=== Begin Enclosure ===

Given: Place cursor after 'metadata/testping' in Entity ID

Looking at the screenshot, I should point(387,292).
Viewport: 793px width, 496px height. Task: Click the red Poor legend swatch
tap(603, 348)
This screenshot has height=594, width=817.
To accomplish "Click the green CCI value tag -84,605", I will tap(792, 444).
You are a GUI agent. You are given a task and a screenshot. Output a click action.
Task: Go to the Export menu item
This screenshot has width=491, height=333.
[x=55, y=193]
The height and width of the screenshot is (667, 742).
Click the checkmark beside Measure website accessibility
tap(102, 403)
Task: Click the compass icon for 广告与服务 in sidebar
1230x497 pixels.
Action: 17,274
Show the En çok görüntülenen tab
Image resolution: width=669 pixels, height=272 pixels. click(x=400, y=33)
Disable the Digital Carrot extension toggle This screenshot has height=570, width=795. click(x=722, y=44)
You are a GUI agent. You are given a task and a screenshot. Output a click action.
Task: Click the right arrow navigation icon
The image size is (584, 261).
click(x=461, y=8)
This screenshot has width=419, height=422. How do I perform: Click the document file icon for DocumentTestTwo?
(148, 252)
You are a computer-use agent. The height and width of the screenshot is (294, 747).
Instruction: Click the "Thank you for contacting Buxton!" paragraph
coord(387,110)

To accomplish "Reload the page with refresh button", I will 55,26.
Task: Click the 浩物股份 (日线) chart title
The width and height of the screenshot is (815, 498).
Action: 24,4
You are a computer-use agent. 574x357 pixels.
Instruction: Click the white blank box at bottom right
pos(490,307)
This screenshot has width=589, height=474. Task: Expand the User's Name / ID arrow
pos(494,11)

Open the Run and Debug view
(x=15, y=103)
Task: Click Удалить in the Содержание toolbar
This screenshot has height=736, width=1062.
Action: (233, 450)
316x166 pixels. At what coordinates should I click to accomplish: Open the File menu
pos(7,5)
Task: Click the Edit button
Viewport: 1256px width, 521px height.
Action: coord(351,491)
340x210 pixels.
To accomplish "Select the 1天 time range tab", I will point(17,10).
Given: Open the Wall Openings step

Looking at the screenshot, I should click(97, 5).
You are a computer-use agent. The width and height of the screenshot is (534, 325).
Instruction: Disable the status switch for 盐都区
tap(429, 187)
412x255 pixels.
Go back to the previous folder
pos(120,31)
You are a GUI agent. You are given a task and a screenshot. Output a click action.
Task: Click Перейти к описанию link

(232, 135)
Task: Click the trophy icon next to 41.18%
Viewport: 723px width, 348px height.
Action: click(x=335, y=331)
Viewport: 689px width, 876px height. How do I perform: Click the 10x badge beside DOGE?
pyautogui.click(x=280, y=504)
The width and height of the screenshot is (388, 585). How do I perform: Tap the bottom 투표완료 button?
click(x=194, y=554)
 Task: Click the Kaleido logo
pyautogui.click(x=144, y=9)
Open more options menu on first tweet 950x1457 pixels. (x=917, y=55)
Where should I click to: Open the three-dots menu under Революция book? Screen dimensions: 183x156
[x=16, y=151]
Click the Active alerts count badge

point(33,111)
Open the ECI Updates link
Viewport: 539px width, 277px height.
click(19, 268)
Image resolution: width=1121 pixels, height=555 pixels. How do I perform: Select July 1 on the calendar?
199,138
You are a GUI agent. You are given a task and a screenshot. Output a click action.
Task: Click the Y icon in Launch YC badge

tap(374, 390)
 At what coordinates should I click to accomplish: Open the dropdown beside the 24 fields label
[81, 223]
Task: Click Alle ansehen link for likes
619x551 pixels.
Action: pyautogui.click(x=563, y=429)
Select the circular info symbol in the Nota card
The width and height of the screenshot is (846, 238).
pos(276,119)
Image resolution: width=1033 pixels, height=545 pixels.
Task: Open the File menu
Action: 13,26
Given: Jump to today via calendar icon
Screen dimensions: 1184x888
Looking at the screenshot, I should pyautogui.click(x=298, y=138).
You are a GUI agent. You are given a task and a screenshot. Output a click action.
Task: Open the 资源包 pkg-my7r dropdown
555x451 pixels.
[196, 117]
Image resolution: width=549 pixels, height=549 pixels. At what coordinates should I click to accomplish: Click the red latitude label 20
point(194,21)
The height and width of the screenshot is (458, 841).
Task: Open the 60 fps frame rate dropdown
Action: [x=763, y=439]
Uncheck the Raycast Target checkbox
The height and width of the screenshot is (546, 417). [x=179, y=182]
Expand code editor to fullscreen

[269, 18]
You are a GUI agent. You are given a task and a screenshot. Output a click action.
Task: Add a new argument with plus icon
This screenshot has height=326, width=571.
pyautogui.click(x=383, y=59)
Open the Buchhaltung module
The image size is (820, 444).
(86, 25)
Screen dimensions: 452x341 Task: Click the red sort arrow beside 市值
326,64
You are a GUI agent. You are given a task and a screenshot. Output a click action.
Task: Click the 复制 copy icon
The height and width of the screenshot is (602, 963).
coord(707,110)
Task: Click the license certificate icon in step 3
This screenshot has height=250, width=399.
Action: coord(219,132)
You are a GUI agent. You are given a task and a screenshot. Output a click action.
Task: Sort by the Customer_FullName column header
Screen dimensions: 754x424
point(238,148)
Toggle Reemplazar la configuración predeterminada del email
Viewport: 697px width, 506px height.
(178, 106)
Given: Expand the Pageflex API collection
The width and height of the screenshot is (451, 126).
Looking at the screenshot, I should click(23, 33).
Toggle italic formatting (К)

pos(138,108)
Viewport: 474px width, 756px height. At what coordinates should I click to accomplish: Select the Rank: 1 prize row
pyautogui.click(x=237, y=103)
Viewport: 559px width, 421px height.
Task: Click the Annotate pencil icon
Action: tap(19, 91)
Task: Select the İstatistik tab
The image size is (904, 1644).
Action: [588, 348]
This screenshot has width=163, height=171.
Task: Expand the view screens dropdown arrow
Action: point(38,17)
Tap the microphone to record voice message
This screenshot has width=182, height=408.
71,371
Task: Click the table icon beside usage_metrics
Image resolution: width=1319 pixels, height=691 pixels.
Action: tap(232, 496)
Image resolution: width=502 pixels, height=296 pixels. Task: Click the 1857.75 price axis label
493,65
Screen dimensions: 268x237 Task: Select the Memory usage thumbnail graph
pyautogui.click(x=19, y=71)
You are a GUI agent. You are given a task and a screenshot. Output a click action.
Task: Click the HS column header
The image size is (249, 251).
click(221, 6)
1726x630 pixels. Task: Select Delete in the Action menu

=== End Enclosure ===

_PROBLEM TO WORK ON_:
What count of lines in the listing contain the word "column"? Reply with the number only.

_YOUR SOLUTION_:
2